September 17, 2024
Conference Paper

OPER: Optimality-Guided Embedding Table Parallelization for Large-scale Recommendation Model

Abstract

With the sharp increasing volume of user data, Deep Learning Recommendation Model (DLRM) becomes an indispensable infrastructure in large technology companies. However, large-scale DLRM on the multi-GPU platform is still inefficient due to unbalanced workload partitioning and intensive inter-GPU communication. To this end, we propose OPER, an OPtimality guided Embedding table placement for large-scale Recommendation model training and inference. OPER explores the potential of mitigating remote memory access latency in DLRM through fine-grained embedding table placement. Specifically, OPER proposes a theoretical modeling that builds up the relationship between EMT placement and the embedding communication latency in both training and inference. OPER proves the NP hardness of finding the optimal embedding table placement and proposes a heuristic algorithm that yields near optimal placement. OPER implements a SHMEM-based embedding table training system and a unified embedding index mapping to support fine-grained embedding table sharding and placement. Comprehensive experiments reveal that OPER achieves on average 3.4× and 5.1× speedup on training and inference respectively over state-of-the-art DLRM frameworks.

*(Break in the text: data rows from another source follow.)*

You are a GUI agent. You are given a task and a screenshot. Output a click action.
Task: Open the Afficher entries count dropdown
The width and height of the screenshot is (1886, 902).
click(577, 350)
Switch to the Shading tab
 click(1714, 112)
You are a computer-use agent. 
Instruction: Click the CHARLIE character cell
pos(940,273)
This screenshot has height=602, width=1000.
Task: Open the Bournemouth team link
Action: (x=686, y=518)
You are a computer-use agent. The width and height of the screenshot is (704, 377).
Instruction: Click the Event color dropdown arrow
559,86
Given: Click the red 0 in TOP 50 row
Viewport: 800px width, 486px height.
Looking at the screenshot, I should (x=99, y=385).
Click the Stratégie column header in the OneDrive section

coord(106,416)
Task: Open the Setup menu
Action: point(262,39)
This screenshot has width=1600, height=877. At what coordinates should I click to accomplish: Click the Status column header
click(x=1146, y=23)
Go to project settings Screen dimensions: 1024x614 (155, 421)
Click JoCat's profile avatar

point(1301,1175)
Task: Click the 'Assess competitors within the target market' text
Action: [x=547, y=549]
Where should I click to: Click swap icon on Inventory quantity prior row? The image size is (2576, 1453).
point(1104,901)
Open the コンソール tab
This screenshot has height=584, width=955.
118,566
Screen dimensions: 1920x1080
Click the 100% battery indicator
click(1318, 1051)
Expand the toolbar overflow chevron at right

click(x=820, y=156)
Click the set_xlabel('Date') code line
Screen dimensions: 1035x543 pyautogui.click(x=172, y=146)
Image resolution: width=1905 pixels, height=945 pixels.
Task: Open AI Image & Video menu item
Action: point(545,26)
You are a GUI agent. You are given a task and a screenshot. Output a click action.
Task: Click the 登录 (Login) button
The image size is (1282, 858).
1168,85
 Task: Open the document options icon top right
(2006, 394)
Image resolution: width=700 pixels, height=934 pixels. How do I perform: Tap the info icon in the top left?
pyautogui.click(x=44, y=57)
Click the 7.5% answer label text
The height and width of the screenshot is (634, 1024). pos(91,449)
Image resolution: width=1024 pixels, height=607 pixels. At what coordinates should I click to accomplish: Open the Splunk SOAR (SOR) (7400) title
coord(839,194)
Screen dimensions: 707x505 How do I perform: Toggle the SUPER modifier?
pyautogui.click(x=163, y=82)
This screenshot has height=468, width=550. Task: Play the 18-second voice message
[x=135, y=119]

Published: September 17, 2024

Citation

Wang Z., Y. Wang, B. Feng, G. Huang, D. Mudigere, B. Muthiah, and A. Li, et al. 2024. OPER: Optimality-Guided Embedding Table Parallelization for Large-scale Recommendation Model. In USENIX Annual Technical Conference, July 10-12, 2024, Santa Clara, CA, 667-682. Berkeley, California:USENIX: The Advanced Computing Systems Association. PNNL-SA-178386.